What are some quick protein options besides beans and PB for busy meals?

I’m a vegetarian trying to get back to veganism but I’ve been needing more protein lately (and also iron, but that’s another story).

One of the struggles is getting tired of just PB oats every day for breakfast. Same with lunch - I feel like I run out of ideas for quick, protein-packed options. I’m really busy and don’t have much time to cook, and dinner can get boring too.

What are some of your go-to protein sources that aren’t beans or peanut butter and aren’t just fake meat replacements (like soy burgers)?

Pea protein powder?

Finch said:
Pea protein powder?

How do you usually use it? I’ve never tried it before.

Hunter said:

Finch said:
Pea protein powder?

How do you usually use it? I’ve never tried it before.

Orgain makes a flavored vegan pea protein. Anything chocolate-flavored makes a great shake on its own. You could also put a prepared shake through an ice cream maker to make high-protein ice cream.
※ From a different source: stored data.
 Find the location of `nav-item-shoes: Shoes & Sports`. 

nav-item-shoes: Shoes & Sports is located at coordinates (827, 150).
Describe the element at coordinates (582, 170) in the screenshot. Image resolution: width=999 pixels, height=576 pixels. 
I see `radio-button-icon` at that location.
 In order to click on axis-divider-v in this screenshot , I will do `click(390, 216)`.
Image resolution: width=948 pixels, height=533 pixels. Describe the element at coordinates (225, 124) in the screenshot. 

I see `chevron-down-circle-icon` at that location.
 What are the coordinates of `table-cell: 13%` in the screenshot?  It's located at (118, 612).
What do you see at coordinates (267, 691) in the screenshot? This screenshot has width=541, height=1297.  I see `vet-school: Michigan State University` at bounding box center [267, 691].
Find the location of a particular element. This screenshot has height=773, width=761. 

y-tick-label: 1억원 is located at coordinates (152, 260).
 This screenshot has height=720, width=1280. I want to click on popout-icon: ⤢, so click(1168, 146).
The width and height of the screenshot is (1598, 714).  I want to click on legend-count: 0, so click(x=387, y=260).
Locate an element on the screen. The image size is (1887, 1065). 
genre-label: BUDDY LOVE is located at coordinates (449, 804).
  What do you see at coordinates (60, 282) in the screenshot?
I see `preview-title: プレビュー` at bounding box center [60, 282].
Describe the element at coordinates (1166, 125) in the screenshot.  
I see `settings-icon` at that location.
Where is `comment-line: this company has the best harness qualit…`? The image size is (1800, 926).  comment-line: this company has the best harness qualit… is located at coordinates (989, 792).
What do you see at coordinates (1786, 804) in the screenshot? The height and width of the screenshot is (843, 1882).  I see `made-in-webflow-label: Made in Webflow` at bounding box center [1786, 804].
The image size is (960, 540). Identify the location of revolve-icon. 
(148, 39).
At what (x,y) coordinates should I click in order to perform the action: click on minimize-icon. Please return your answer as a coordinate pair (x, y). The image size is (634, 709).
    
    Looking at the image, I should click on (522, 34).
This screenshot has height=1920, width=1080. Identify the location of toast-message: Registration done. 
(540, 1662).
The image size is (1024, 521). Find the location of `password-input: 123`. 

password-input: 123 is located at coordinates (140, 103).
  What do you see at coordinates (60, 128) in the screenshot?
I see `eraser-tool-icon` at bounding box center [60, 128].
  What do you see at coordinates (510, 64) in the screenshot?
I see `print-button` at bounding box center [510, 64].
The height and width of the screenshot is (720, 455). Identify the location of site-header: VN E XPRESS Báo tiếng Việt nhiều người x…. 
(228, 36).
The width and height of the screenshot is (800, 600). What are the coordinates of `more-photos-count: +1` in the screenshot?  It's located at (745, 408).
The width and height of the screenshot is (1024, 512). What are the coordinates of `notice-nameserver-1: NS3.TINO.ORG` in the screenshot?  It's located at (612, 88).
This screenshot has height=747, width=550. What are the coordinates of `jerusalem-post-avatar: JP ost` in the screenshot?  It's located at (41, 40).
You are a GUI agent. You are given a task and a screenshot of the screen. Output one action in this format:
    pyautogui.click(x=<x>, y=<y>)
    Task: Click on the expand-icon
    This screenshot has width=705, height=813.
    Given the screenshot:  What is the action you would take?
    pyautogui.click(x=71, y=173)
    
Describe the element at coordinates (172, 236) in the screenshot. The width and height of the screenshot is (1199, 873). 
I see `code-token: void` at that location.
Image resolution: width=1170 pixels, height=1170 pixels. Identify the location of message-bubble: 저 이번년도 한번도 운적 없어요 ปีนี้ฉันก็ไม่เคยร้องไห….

Not sure what types of meals you like, but I have a ton of high-protein recipes here. Most of them are pretty quick to make!

Vero said:
Not sure what types of meals you like, but I have a ton of high-protein recipes here. Most of them are pretty quick to make!

I’ll check it out. Thanks!

Nuts, soy curls, tofu.

I prep breakfast the night before. Usually, I blend silken tofu into a smoothie. Just Egg muffin cups are great for meal prep too.

Protein shakes go great with avocado toast, peanut butter and jelly, tofu scramble, oatmeal with other stuff (I rarely put peanut butter in my oats - there are so many other options lol), beans on toast, protein pancakes, overnight oats. You can meal prep all these too.

You can get a lot of protein from dark leafy greens and sweet potatoes. Also peas, barley, farro, brown rice - all really good options. When I was trying to up my protein, I’d combine teff with polenta and make a super tasty dinner, topped with sautéed kale and mushrooms.

@Blane
That sounds yummy! Spinach or other greens with sweet potatoes and brown rice might be a good idea.

Hunter said:
@Blane
That sounds yummy! Spinach or other greens with sweet potatoes and brown rice might be a good idea.

Add some Asian-style peanut sauce to the sweet potato - it’s amazing!

Quinoa

Skyler said:
Quinoa

Wow, I had no idea! Thanks for the tip.

Hunter said:

Skyler said:
Quinoa

Wow, I had no idea! Thanks for the tip.

No problem!

I love making TVP tacos. It takes 10 minutes, just some TVP and spices. You can use the ‘meat’ for tacos, nachos, burritos, or mix it with potatoes.

Ezri said:
I love making TVP tacos. It takes 10 minutes, just some TVP and spices. You can use the ‘meat’ for tacos, nachos, burritos, or mix it with potatoes.

I never got into TVP but this sounds great!

Nuts, quinoa, tofu, tempeh, seitan. I eat a lot of beans too.

I try to get lots of protein in my diet.

For breakfast: avocado toast on Dave’s Killer Bread with tempeh + nutritional yeast (17g protein)

Smoothies with protein powder, peanut butter, hemp seeds, and soy milk (I get 47g of protein in my smoothie this way)

Tofu scramble, chili with lots of beans and crumbled baked tofu (I make a big batch for the week; you can also make other stews with tofu crumbles for meal prep). Air-fried tofu cubes can be added to any meal, and blending tofu into sauces is a great way to sneak in protein.

Boiled edamame tossed in sesame oil and salt make a great snack.

Apples + peanut butter, hemp seeds, chopped nuts, honey.

Veggies with hummus.

@Bright
I love hummus, but sometimes I get burnt out from eating it all the time. I’m sure I’ll go back to it though!

I do Huel chocolate black edition blended with a banana and some PB2 for breakfast.